INTRODUCTION
Stiff-man Syndrome is a rare disease of the nervous system. Progressively severe muscle stiffness typically develops in the spine and lower extremities; often beginning very subtly during a period of emotional stress. Most patients experience painful episodic muscle spasms that are triggered by sudden stimuli. An auto-immune component is typical and patients often have other auto-immune disorders. Symptoms usually begin in the mid-forties. The severe muscle stiff-ness of SPS responds to benzodiazepines. Testing with an EMG (electro-myogram) needle will assist the diagnosis and testing the blood for anti-GAD (glutamic acid decarboxylase) antibodies (if present at very high levels) will confirm the diagnosis in the majority of people with SPS.

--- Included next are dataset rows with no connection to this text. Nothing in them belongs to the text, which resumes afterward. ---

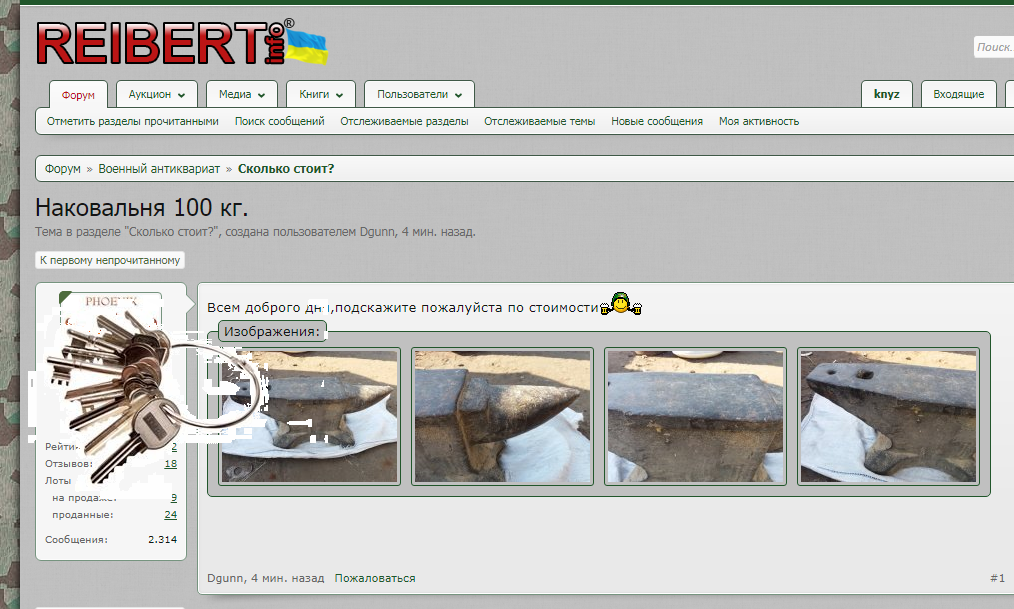Click the Пожаловаться report link

[x=375, y=578]
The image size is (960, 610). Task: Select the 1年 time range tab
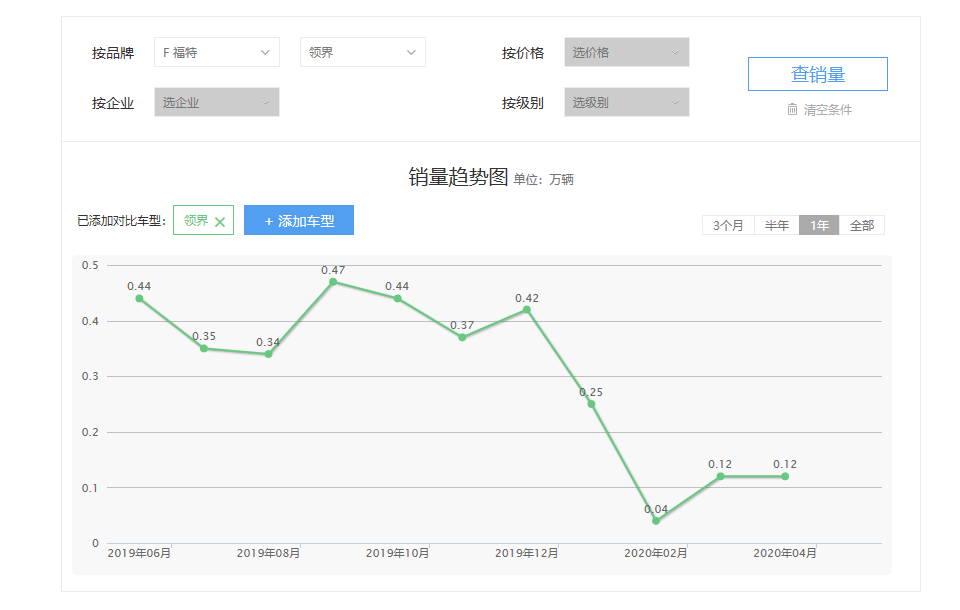pos(819,225)
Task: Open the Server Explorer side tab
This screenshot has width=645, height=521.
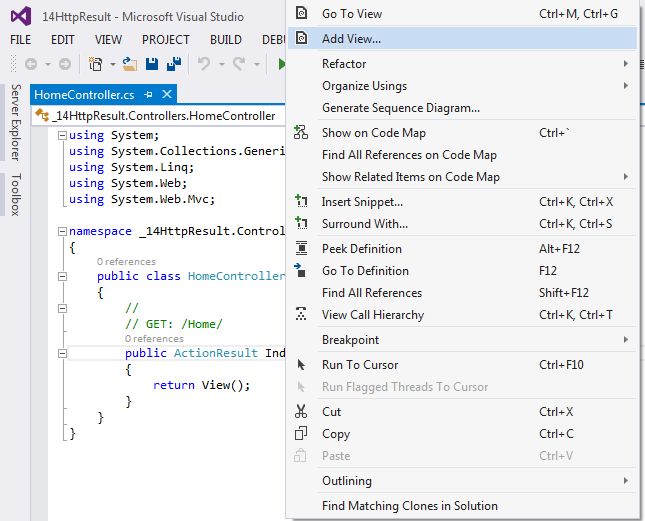Action: (x=15, y=123)
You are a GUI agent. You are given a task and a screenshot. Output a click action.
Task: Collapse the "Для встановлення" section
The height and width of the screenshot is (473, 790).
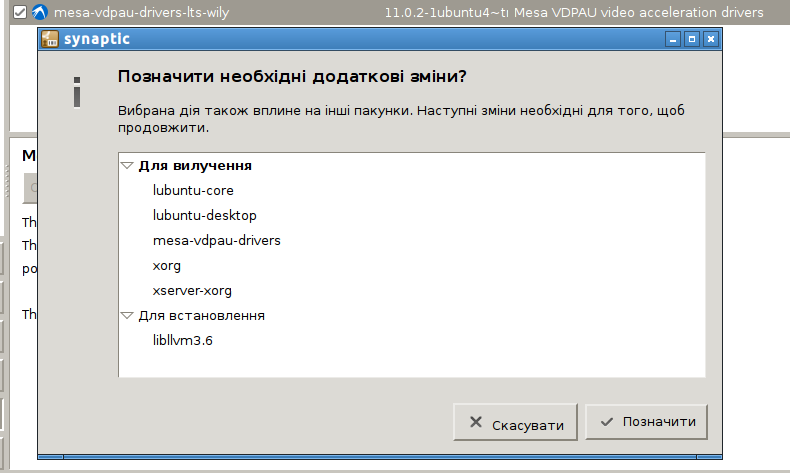(127, 316)
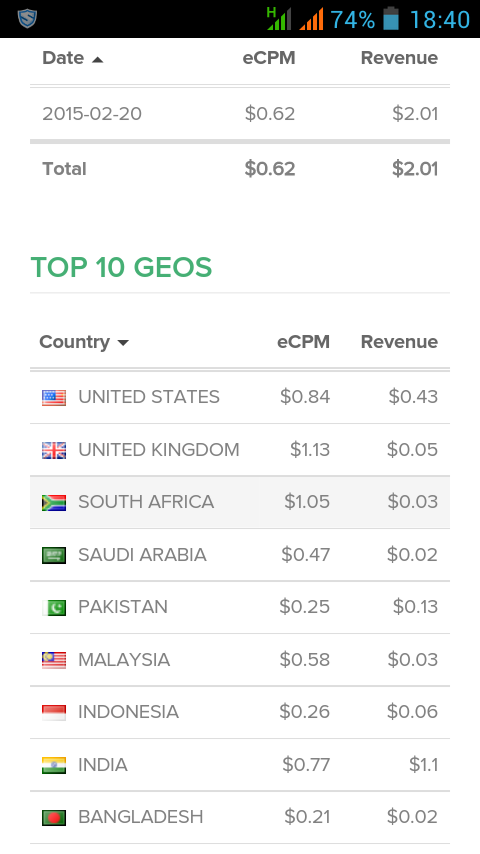Tap the Bangladesh flag icon
Viewport: 480px width, 854px height.
click(x=54, y=818)
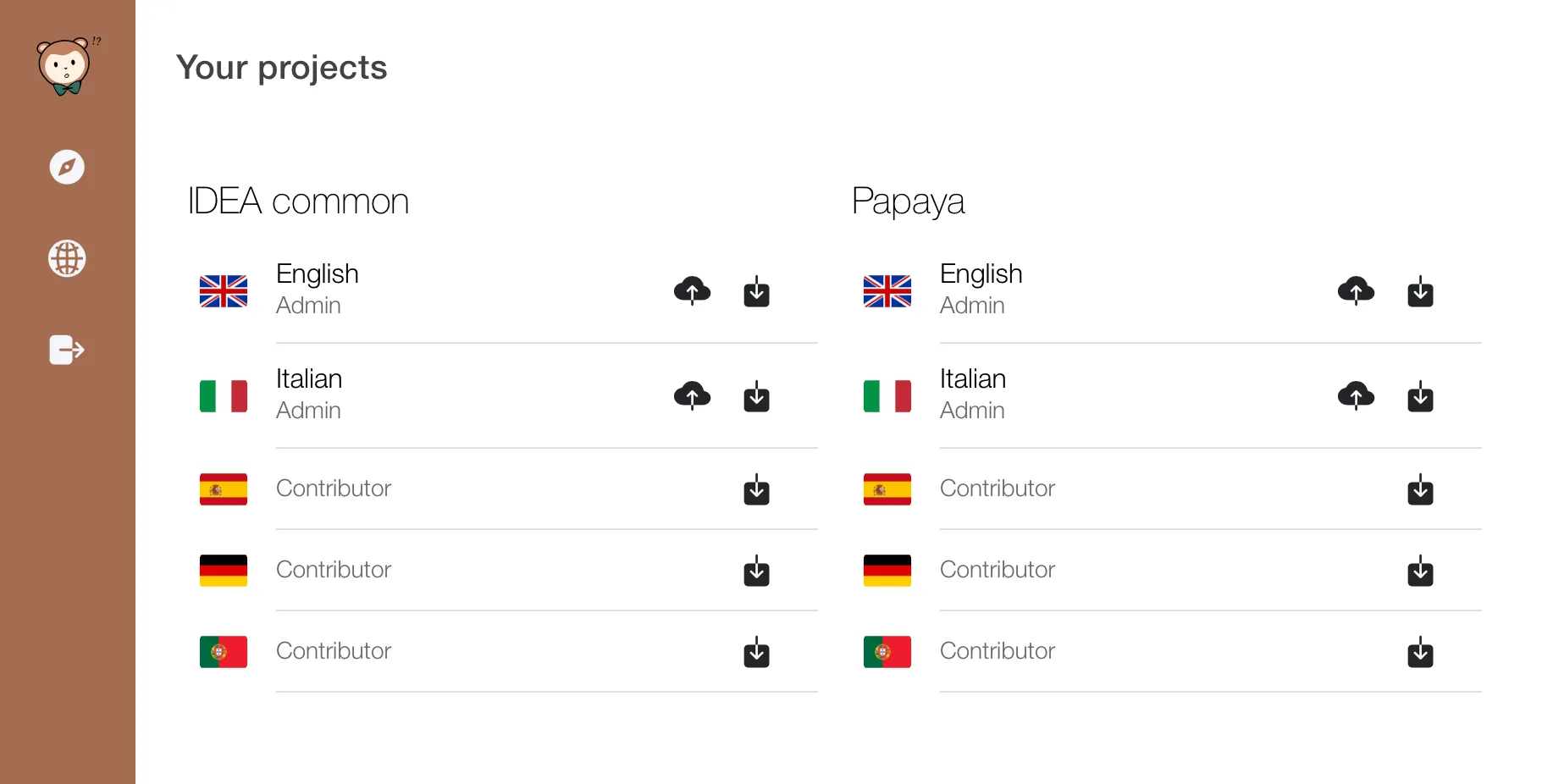Download Spanish file for Papaya
1553x784 pixels.
tap(1420, 490)
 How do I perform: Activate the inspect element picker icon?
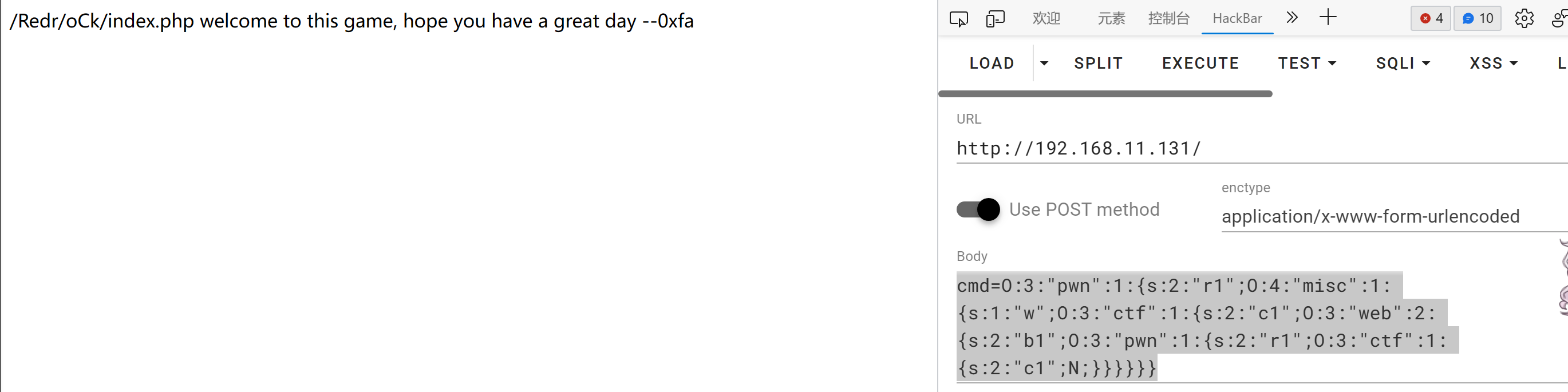coord(959,18)
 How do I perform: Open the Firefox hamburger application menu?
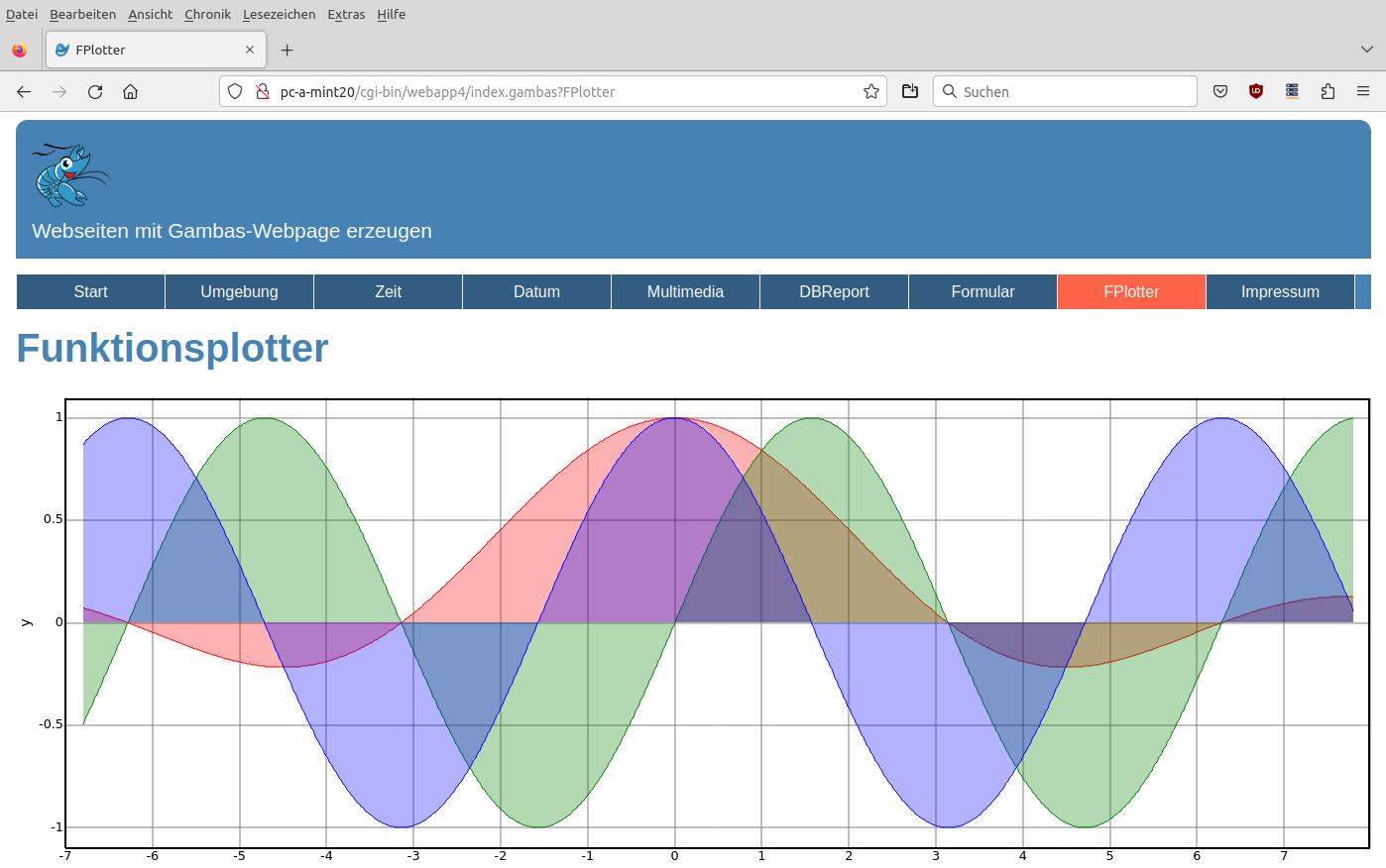1363,91
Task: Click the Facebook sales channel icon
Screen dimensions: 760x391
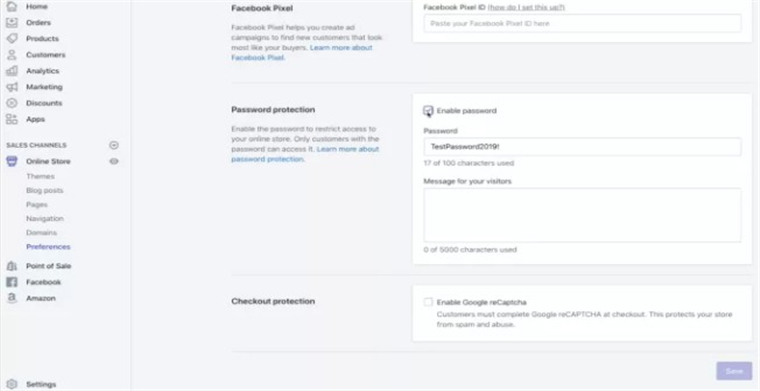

SPS is extremely rare. Although it is not possible to determine the exact prevalence, it may occur in fewer that 1 per million. The disease is more common in women (the ratio is 2 women for every man effected). There is no predilection for any race or ethnic group. There is an association with diabetes and perhaps over half of patients with SPS have or will develop diabetes. Other autoimmune diseases have been found in association with SPS, for example: thyroid disease and vitiligo. There is an increased incidence of epilepsy. An important but especially rare variant of SPS is associated with breast or lung cancer. Characterized by the production of antibodies to amphiphysin, this variant of SPS has certain features that distinguish it from the more typical SPS with GAD antibodies.